━━ KUTIPAN HALAMAN ━━

Sidang perdana saat itu tak dihadiri tergugat, yakni Kantor Pelayanan Kekayaan Negara dan Lelang (KPKNL), Bank Danamon, dan pemenang lelang. Sidang kemudian ditunda hingga 20 April 2020.

Mbah Tun mengaku menyesal karena untuk datang ke pengadilan ia harus mengumpulkan keberanian dan malamnya bahkan tak bisa tidur.

Sementara dalam sidang di Pengadilan Tata Usaha Negara (PTUN) juga ditunda. Penundaan sidang karena majelis hakim meminta agar materi gugatan diperbaiki. Sidang akan digelar kembali pada 2 April 2020 nanti.

“Kami berharap sekali agar perkara ini bisa diselesaikan oleh pengadilan. Kita lihat apakah pengadilan mampu menjadi benteng terakhir Mbah Tun untuk mencari keadilan baginya,” kata Karman.

 

Trauma Orang Bersepatu

Sawah Mbah Tun
21 pengacara mengawal kasus perampasan sawah milik nenek renta buta huruf dengan melapor di Komisi Yudisial. (foto:Liputan6.com/erlinda pw/edhie prayitno ige)

Mbah Tun berharap keadilan akan berpihak kepadanya. Tubuh kurusnya menahan beban namun terlihat tetap tegak. Ia setia dengan perjuangannya, mendapatkan kembali sawahnya. Dia menyesal kenapa ia buta huruf sehingga mudah ditipu orang yang mengambil keuntungan dari kekurangannya.

━━━

• SOAL LATIHAN:
[A] Tuliskan bagian kutipan tentang sengketa sawah Mbah Tun dari "Sawah Mbah Tun" sampai "pw/edhie prayitno ige)", termasuk kedua ujungnya.
[B] Jawablah pertanyaan berikut berdasarkan kutipan tentang sengketa sawah Mbah Tun.
(i) Sampai tanggal berapa sidang perdana ditunda?
(ii) Apa yang diminta majelis hakim dalam sidang di Pengadilan Tata Usaha Negara?
(iii) Berapa pengacara yang mengawal kasus sawah tersebut?
[C] Teruskan kutipan berita tentang sengketa sawah Mbah Tun mulai dari sesudah kalimat terakhirnya.

━━ DATA TERKUMPUL ━━

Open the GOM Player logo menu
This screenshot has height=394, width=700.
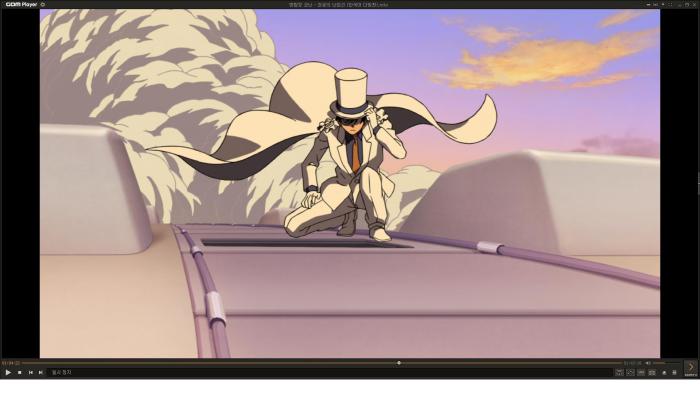pos(21,4)
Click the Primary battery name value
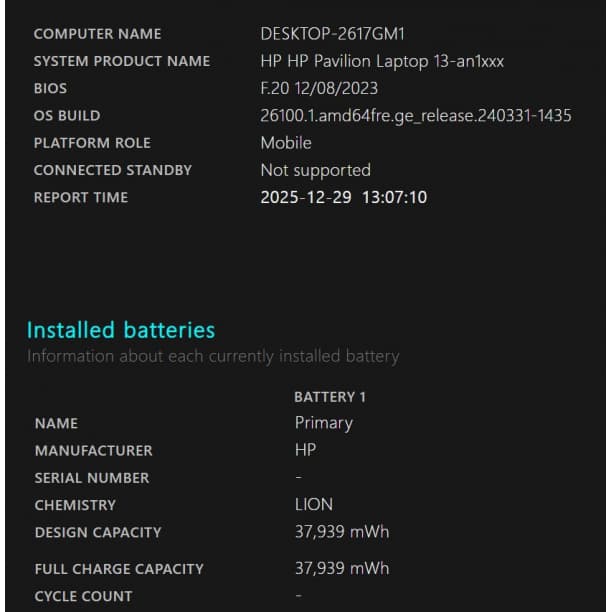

━━━

• KUNCI JAWABAN:
[A]
Sawah Mbah Tun
21 pengacara mengawal kasus perampasan sawah milik nenek renta buta huruf dengan melapor di Komisi Yudisial. (foto:Liputan6.com/erlinda pw/edhie prayitno ige)

[B]
(i) Sidang perdana ditunda hingga 20 April 2020.
(ii) Majelis hakim meminta agar materi gugatan diperbaiki.
(iii) Kasus itu dikawal oleh 21 pengacara.

[C]
"Kula teng pengadilan pun ping pinten-pinten. Mbah Kakung gerah kula tinggal teng griya. Mangkat esuk wangsul sampun surup. Ngaten terus dugi Mbah kakung seda (Saya sering datang ke pengadilan menghadiri persidangan. Mbah Kakung suaminya sakit parah terpaksa saya tinggalkan di rumah. Seperti itu terus hingga suami meninggal)," kata Mbah Tun.

Kejadian tahun 2010 itu menambah beban pikiran suami Mbah Tun. Pada 2013, suami Mbah Tun meninggal dunia. Tak mau berserah pada nasib dan menyusahkan orang lain, meski di usia senjanya hidup tanpa suami, Mbah Tun terus bekerja untuk memenuhi kebutuhan hidupnya.

"Saya kerja jadi buruh tani di lahan warga juga. Gak pasti hasilnya," kata Mbah Tun.

Kasus sengketa yang berlarut-larut ini membuat Mbah Tun bingung dan takut bertemu orang. Kini ia tinggal bersama anak bungsunya. Mbah Tun tinggal di rumah kayu yang dindingnya berlubang.

Ia sering meminta mengungsi karena tak mau terlalu sering ditanyai mengenai kasusnya. Menurut Endang, menantunya, Mbah Tun sekarang trauma jika ada tamu bersepatu datang.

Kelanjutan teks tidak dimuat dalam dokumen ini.